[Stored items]

● ● ● ● ●

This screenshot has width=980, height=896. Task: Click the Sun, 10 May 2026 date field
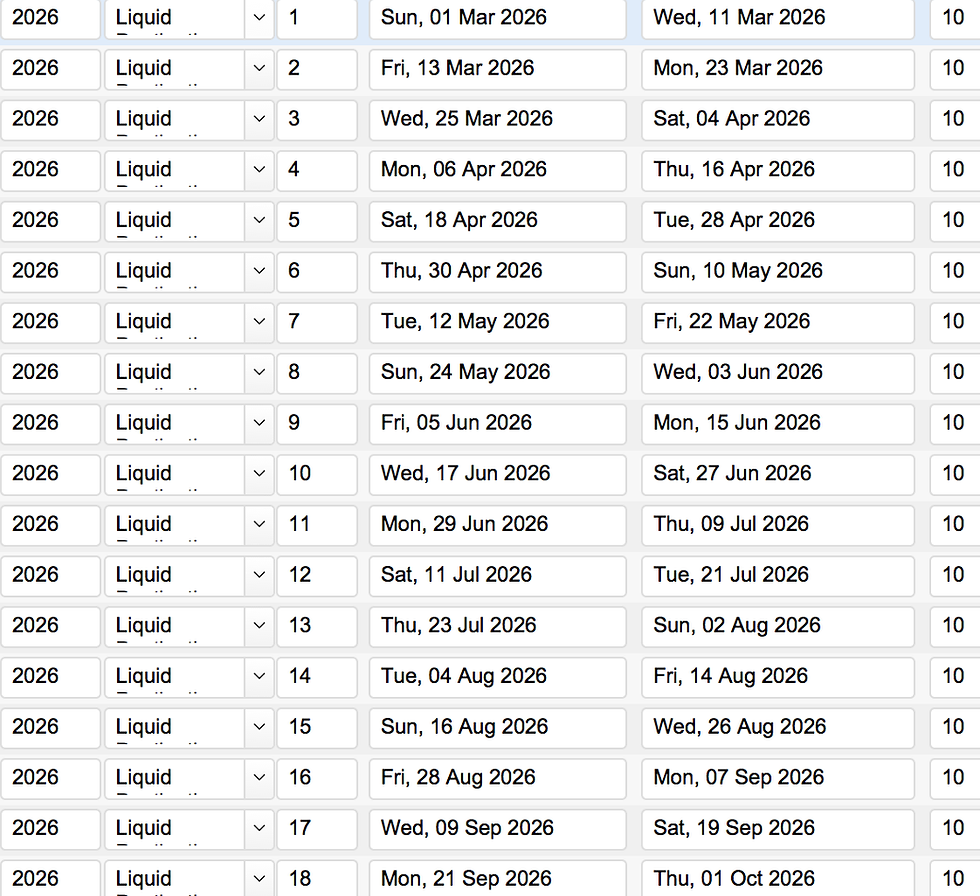tap(777, 271)
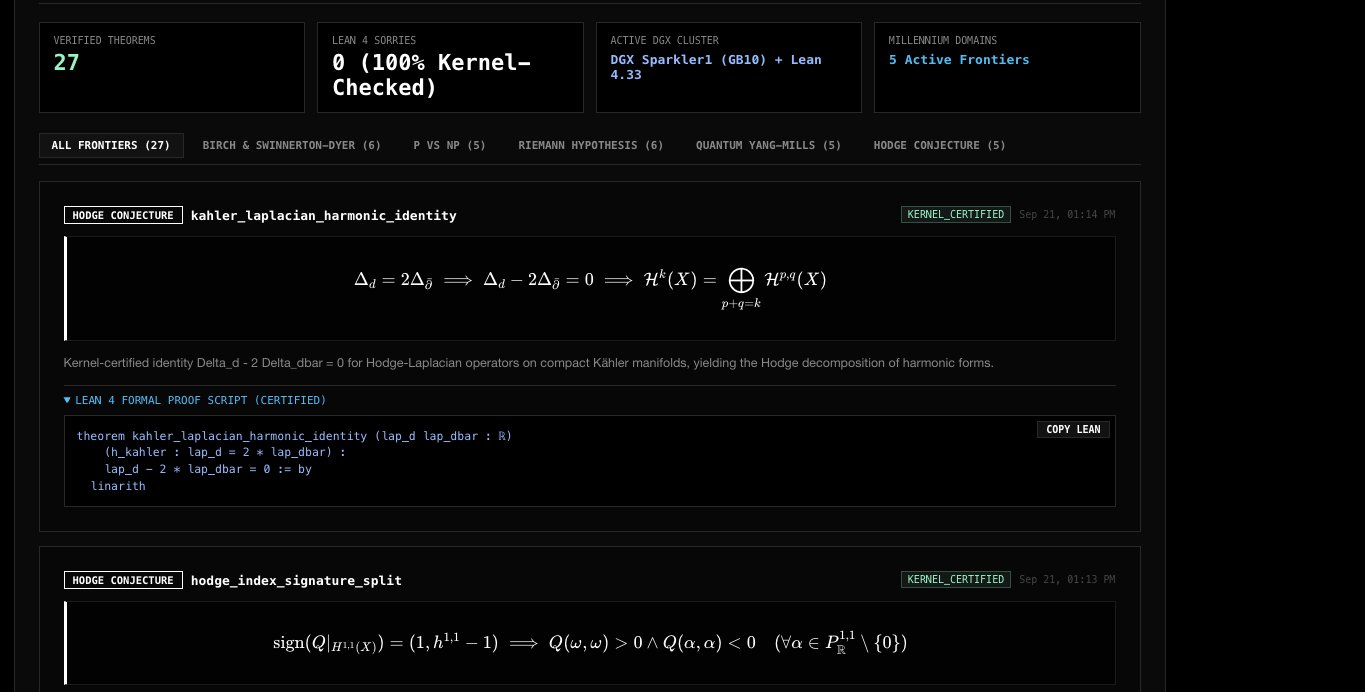Click the Hodge Conjecture tag on hodge_index card
Viewport: 1365px width, 692px height.
(123, 580)
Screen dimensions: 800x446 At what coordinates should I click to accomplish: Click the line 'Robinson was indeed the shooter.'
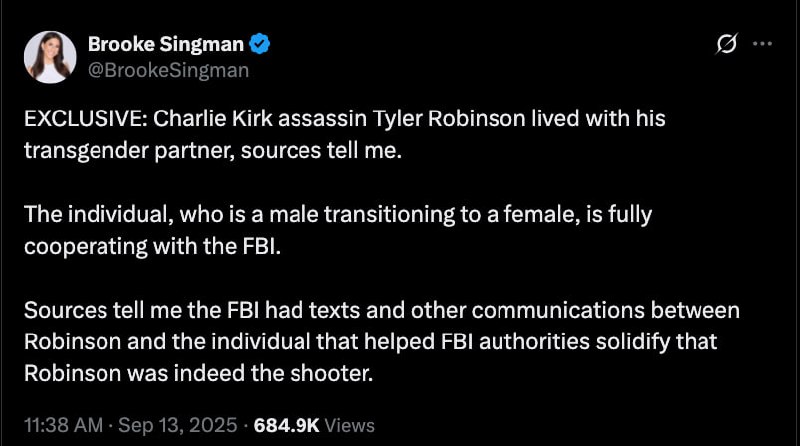(198, 374)
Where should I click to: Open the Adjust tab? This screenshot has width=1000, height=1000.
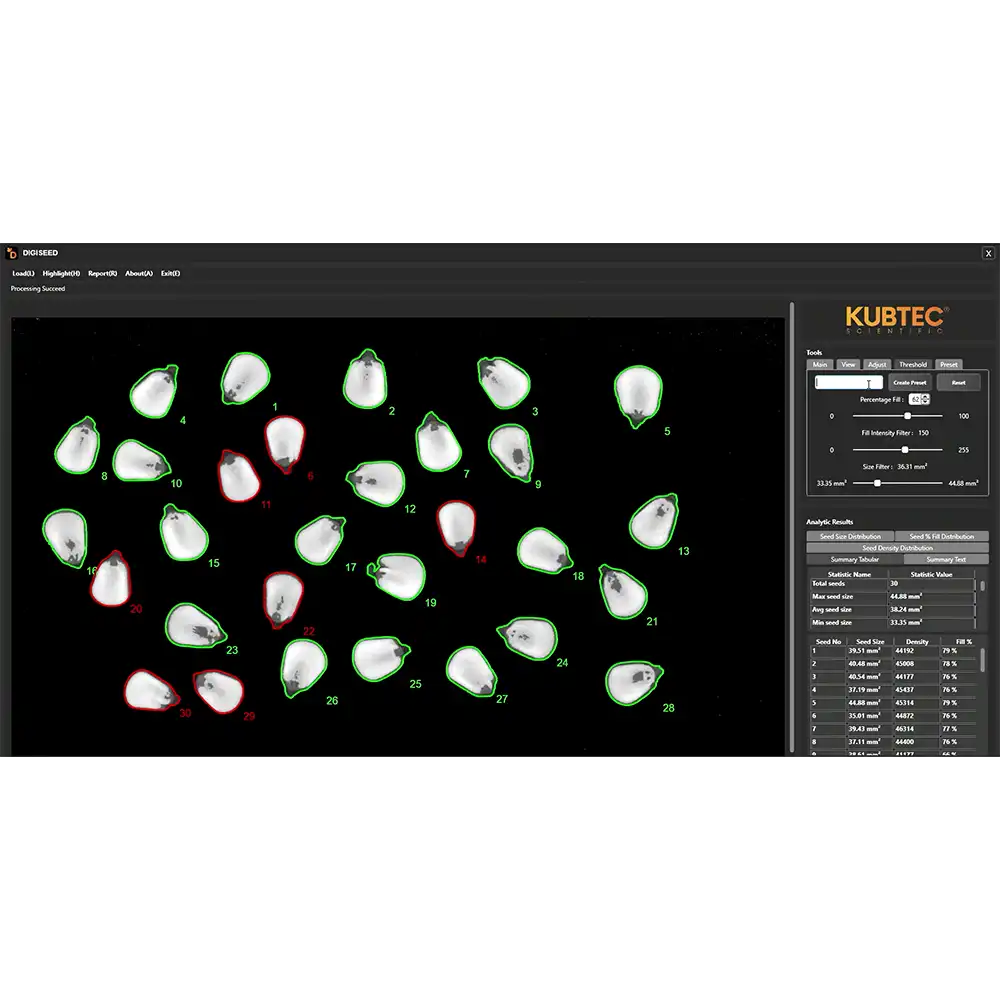tap(877, 364)
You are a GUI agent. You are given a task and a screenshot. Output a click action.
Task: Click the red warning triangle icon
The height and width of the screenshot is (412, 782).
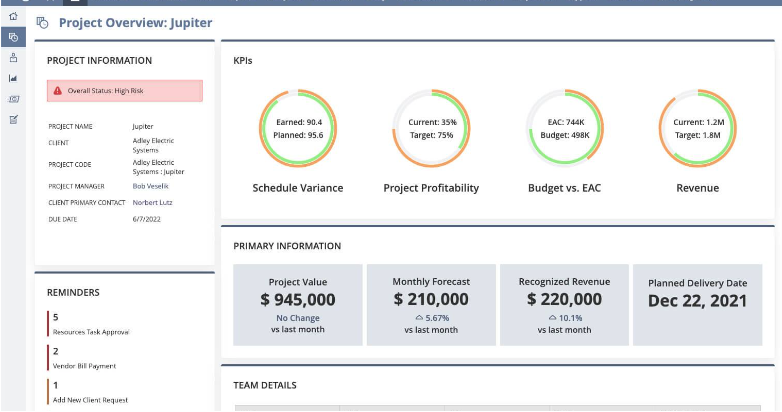[x=58, y=91]
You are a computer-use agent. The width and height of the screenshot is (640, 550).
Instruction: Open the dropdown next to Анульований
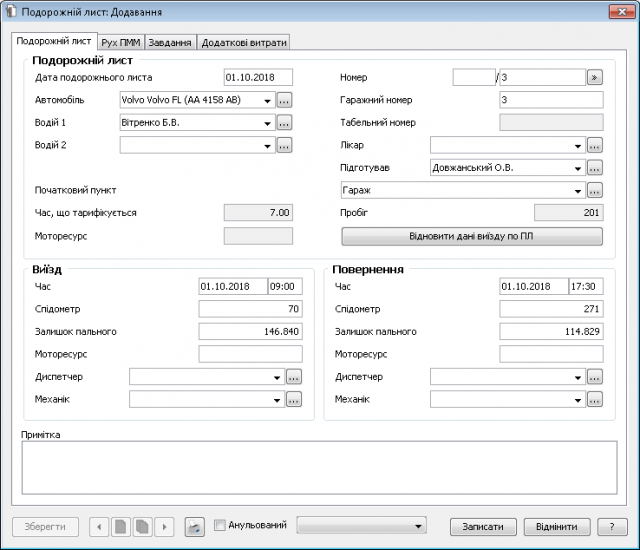[x=418, y=526]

● ● ● ● ●

## [EXERCISE OBJECTIVE]
Your task is to return the entries above exactly, with no pictures.

## [SOLUTION TO THIS PROBLEM]
This screenshot has width=980, height=896. Task: Click the Sun, 10 May 2026 date field
tap(777, 271)
Click the Hodge Conjecture tag on hodge_index card
Viewport: 1365px width, 692px height.
(123, 580)
Screen dimensions: 800x446 At what coordinates should I click to accomplish: Click the line 'Robinson was indeed the shooter.'
(198, 374)
Where should I click to: Open the Adjust tab? This screenshot has width=1000, height=1000.
tap(877, 364)
You are a GUI agent. You are given a task and a screenshot. Output a click action.
Task: Click the red warning triangle icon
The height and width of the screenshot is (412, 782).
[x=58, y=91]
You are a computer-use agent. The width and height of the screenshot is (640, 550).
Instruction: Open the dropdown next to Анульований
[x=418, y=526]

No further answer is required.